Bernard Gotfryd/Premium Archive/Getty Images

Primo Levi kills himself again and again. It’s been twenty-six years since he flung himself from the fourth floor of his apartment building, and for many people the circumstances of his death still take precedence over the deathlessness of his work. Levi left no suicide note, but for a writer of such dignified restraint, for a witness who withheld much of what he saw and felt, that isn’t surprising. He didn’t choose the surer and less violent means of poison, and although that might seem suspicious for a chemist sickened by violence, his suicide bears every mark of desperate impulsivity. Poison required a planning Levi simply could not muster, while falling over a fourth-floor railing took only a second’s small effort. That Levi was born and brought up in the very building in Turin which served as his means of destruction is a too-neat poeticism that probably would have disgusted him—he who eschewed ostentation and the gloat of the damned—which is another reason not to doubt his suicide but to see it as an immediate and irrepressible urge against another day’s pain.

In his new book Primo Levi: The Matter of a Life, philosopher and Shoah scholar Berel Lang reminds us that Levi’s health had been in shambles for years, owing mostly to a prostate condition, the surgery for which left him uncomfortable and incontinent. The fanged melancholy that had infected him since youth had returned and offered no promise of abatement. Although Levi either downplayed or denied its lingering severity, his eleven-month hell in Auschwitz forty-three years earlier had knifed out a crucial element of his spirit. Like many of the repatriated—and despite marriage, fatherhood and a laudable career as a chemist and, later, as an author—Levi had a difficult time fully trusting the chrysalis of civilization after Auschwitz.
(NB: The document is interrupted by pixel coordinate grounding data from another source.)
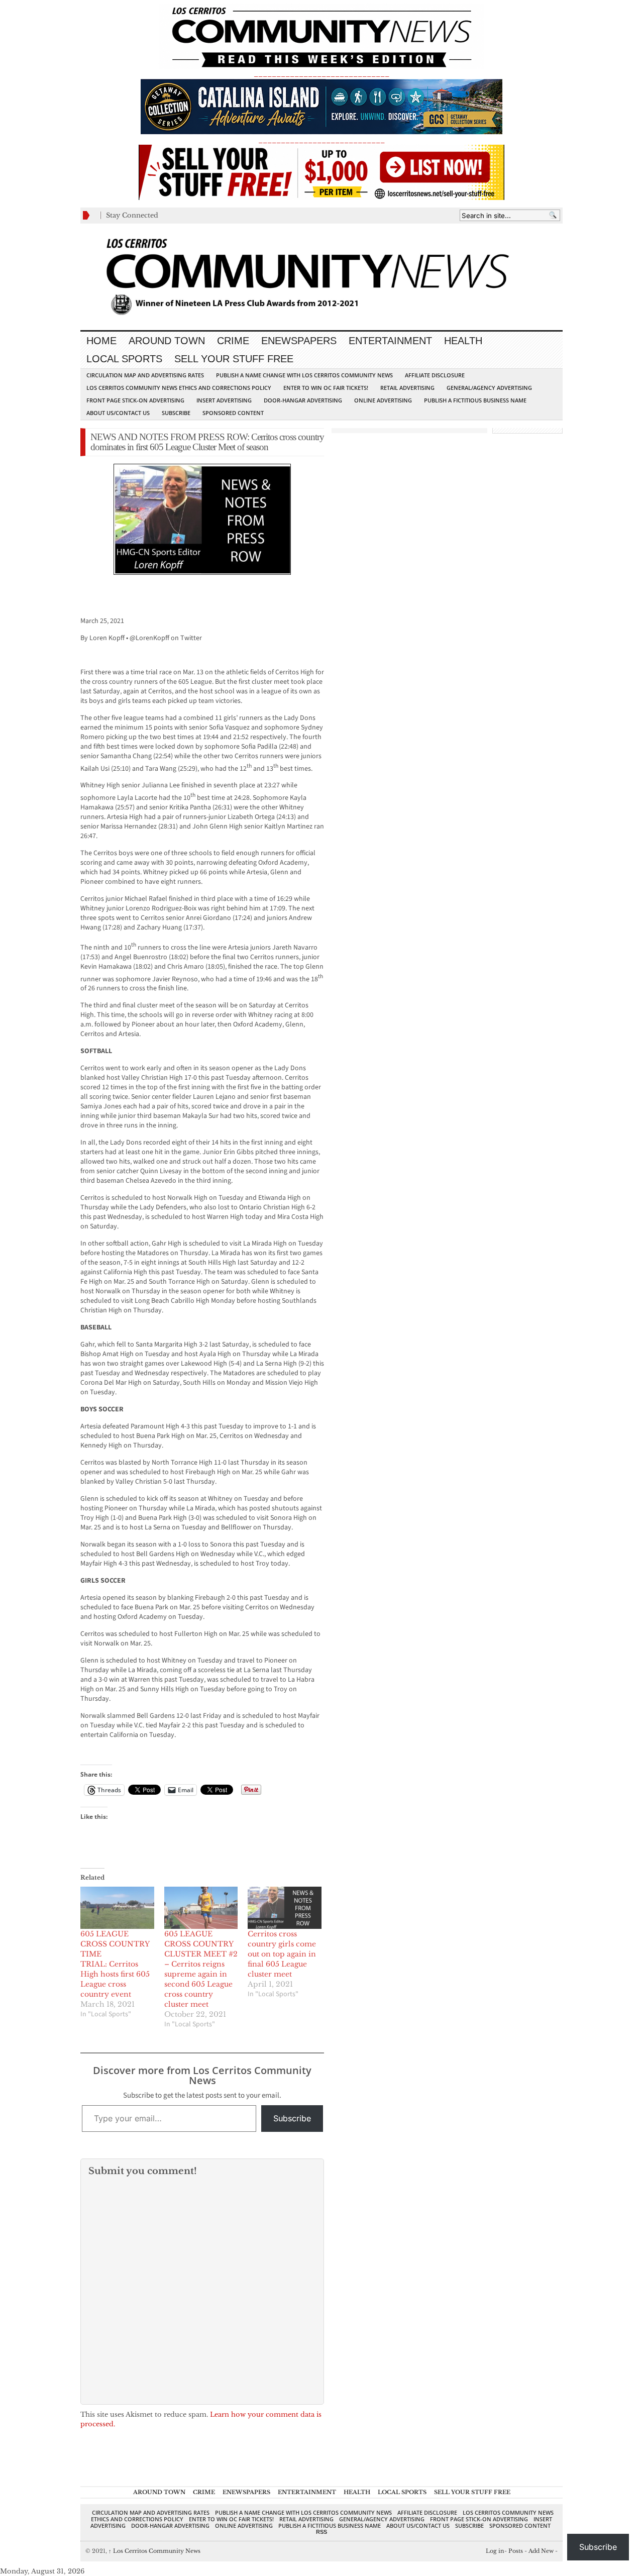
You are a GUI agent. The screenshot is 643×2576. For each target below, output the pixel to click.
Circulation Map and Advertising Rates (145, 375)
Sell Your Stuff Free (233, 358)
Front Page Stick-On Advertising (135, 400)
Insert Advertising (224, 400)
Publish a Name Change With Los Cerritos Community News (304, 375)
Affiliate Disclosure (435, 375)
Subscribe (176, 413)
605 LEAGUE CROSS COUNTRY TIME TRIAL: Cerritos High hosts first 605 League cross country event (115, 1964)
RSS (321, 2532)
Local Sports (124, 358)
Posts (515, 2550)
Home (101, 340)
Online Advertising (383, 400)
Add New (541, 2550)
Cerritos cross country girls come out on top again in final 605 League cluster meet (282, 1954)
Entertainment (390, 340)
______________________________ (321, 73)
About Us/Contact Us (118, 413)
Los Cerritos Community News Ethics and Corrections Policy (178, 387)
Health (463, 340)
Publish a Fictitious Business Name (475, 400)
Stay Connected (132, 215)
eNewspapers (299, 340)
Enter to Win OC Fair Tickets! (325, 387)
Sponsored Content (233, 413)
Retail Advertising (407, 387)
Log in (495, 2550)
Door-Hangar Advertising (303, 400)
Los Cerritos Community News (154, 2550)
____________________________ (321, 140)
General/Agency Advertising (489, 387)
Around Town (167, 340)
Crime (233, 340)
He was a man of unflinching probity who never succumbed to the cutthroat Hobbesian conception of human striving, or to that toxic strain of bitterness which contaminated and ultimately ended the writer Jean Améry (also a Shoah survivor and suicide). But there is sometimes in Levi’s work the itchy suspicion that the hell could happen again, or that it never really ended.

Beneath that unperturbed and almost placid prose creeps a fatalism, a capitulation before the vastitude and depravity of what he named “the demolition of man.” The stupefied silence before this vastitude and depravity is part of why his work remains ever pregnant and never born, because “our language lacks words to express this offense.” Lang is particularly adept at addressing our kneejerk linguistic and conceptual reactions to Auschwitz: “ineffable,” “unimaginable,” “incomprehensible,” etc. The subject resists irony and apothegm alike. As a scientist, Levi didn’t surrender to the convenient belief that some human agency is beyond explication, even though he himself could offer no answer to such demonical madness. The mind doesn’t seem to know what to do with the Shoah, and the heart never even tried to understand.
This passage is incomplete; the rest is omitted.